AIM 1: Duplicate the entire film review below, character for character.

EXCERPT:

+++

LIFE (Anton Corbijn). 111 minutes. Opens Friday (December 4). See listings. Rating: NN


Anton Corbijn’s Life imagines the brief friendship of photographer Dennis Stock (Robert Pattinson) and his greatest subject, an unknown actor named James Dean (Dane DeHaan), whom Stock shot for Life magazine just before Dean became a superstar – and just six months before the actor’s death in a car crash. 

The images themselves are genuinely iconic, both for their striking composition and for their revelatory glimpses of Dean’s wary self-consciousness, but the movie around the snapshots is stiff and padded.

Screenwriter Luke Davies frames the story as a muted study of a driven artist trying to capture an elusive target, but dramatically Life is just repeated scenes where Stock follows Dean around trying to set up a shoot, with Dean eventually agreeing in time for Stock to make his deadline.

+++

Data listing
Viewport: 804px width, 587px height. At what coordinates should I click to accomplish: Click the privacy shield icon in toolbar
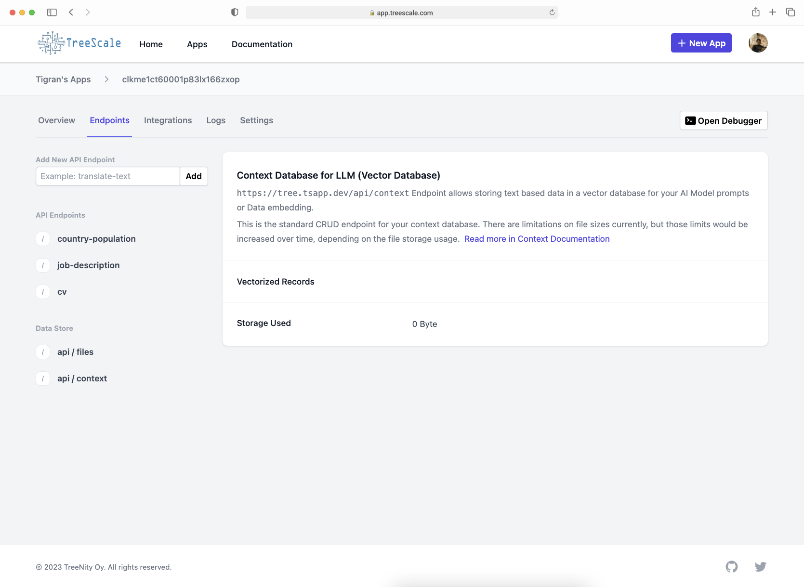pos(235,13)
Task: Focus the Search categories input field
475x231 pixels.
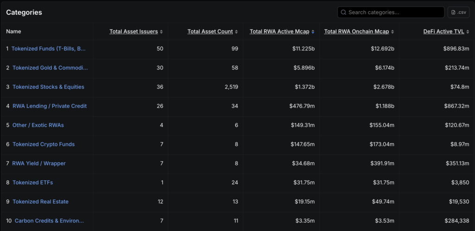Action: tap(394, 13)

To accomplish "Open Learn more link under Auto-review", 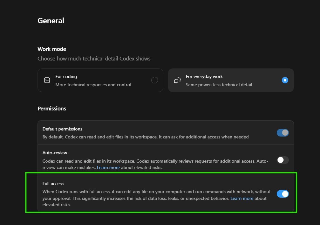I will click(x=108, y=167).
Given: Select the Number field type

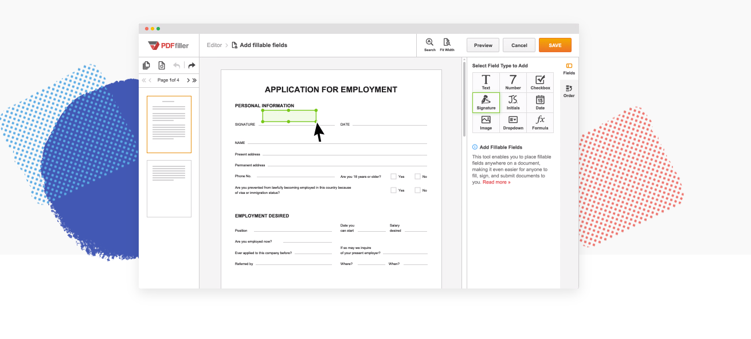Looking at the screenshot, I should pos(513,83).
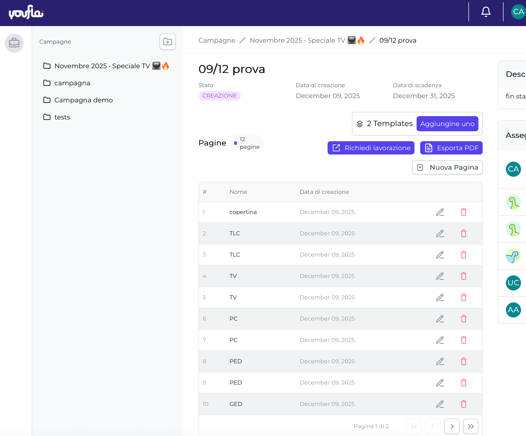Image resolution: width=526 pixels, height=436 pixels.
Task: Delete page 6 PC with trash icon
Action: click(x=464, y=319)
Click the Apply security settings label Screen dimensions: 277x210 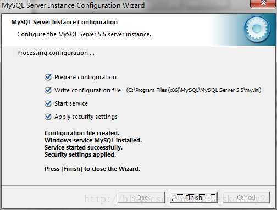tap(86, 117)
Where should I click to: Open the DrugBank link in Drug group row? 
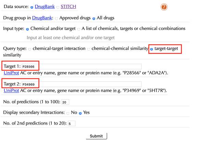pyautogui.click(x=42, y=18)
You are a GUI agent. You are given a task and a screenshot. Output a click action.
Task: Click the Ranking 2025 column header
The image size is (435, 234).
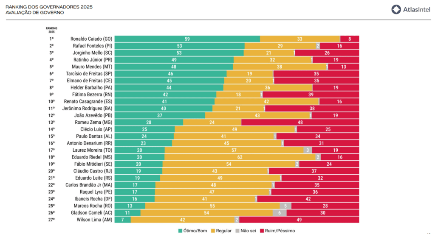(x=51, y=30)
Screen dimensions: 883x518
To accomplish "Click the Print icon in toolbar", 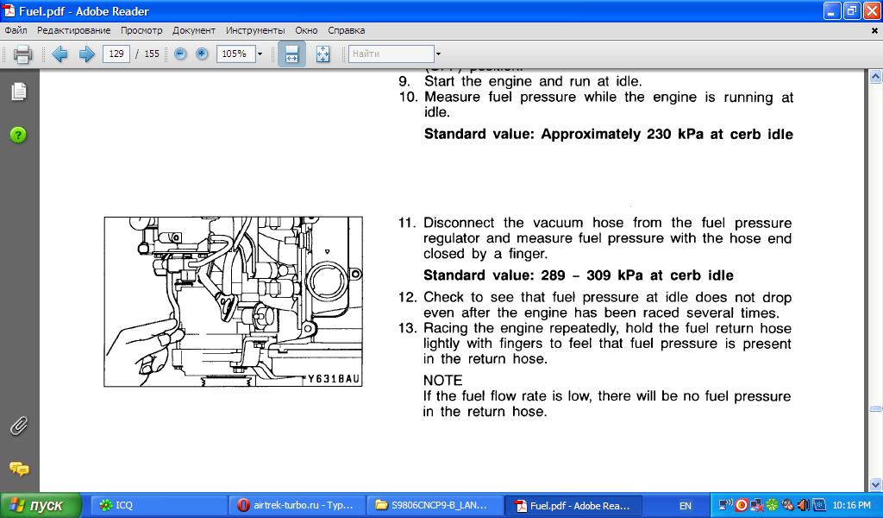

+++

AIM 2: Give the records as a numbered list, starting at the line that contains "You are a GUI" and stopping after the last line of the records. Omit blank lines and the pictures.

COMPLETE OUTPUT 1:
LIFE (Anton Corbijn). 111 minutes. Opens Friday (December 4). See listings. Rating: NN


Anton Corbijn’s Life imagines the brief friendship of photographer Dennis Stock (Robert Pattinson) and his greatest subject, an unknown actor named James Dean (Dane DeHaan), whom Stock shot for Life magazine just before Dean became a superstar – and just six months before the actor’s death in a car crash. 

The images themselves are genuinely iconic, both for their striking composition and for their revelatory glimpses of Dean’s wary self-consciousness, but the movie around the snapshots is stiff and padded.

Screenwriter Luke Davies frames the story as a muted study of a driven artist trying to capture an elusive target, but dramatically Life is just repeated scenes where Stock follows Dean around trying to set up a shoot, with Dean eventually agreeing in time for Stock to make his deadline.

COMPLETE OUTPUT 2:
1. You are a GUI agent. You are given a task and a screenshot. Output a click action.
2. Task: Click the Ranking 2025 column header
3. The image size is (435, 234).
4. (x=51, y=30)
5. Screen dimensions: 883x518
6. To accomplish "Click the Print icon in toolbar", 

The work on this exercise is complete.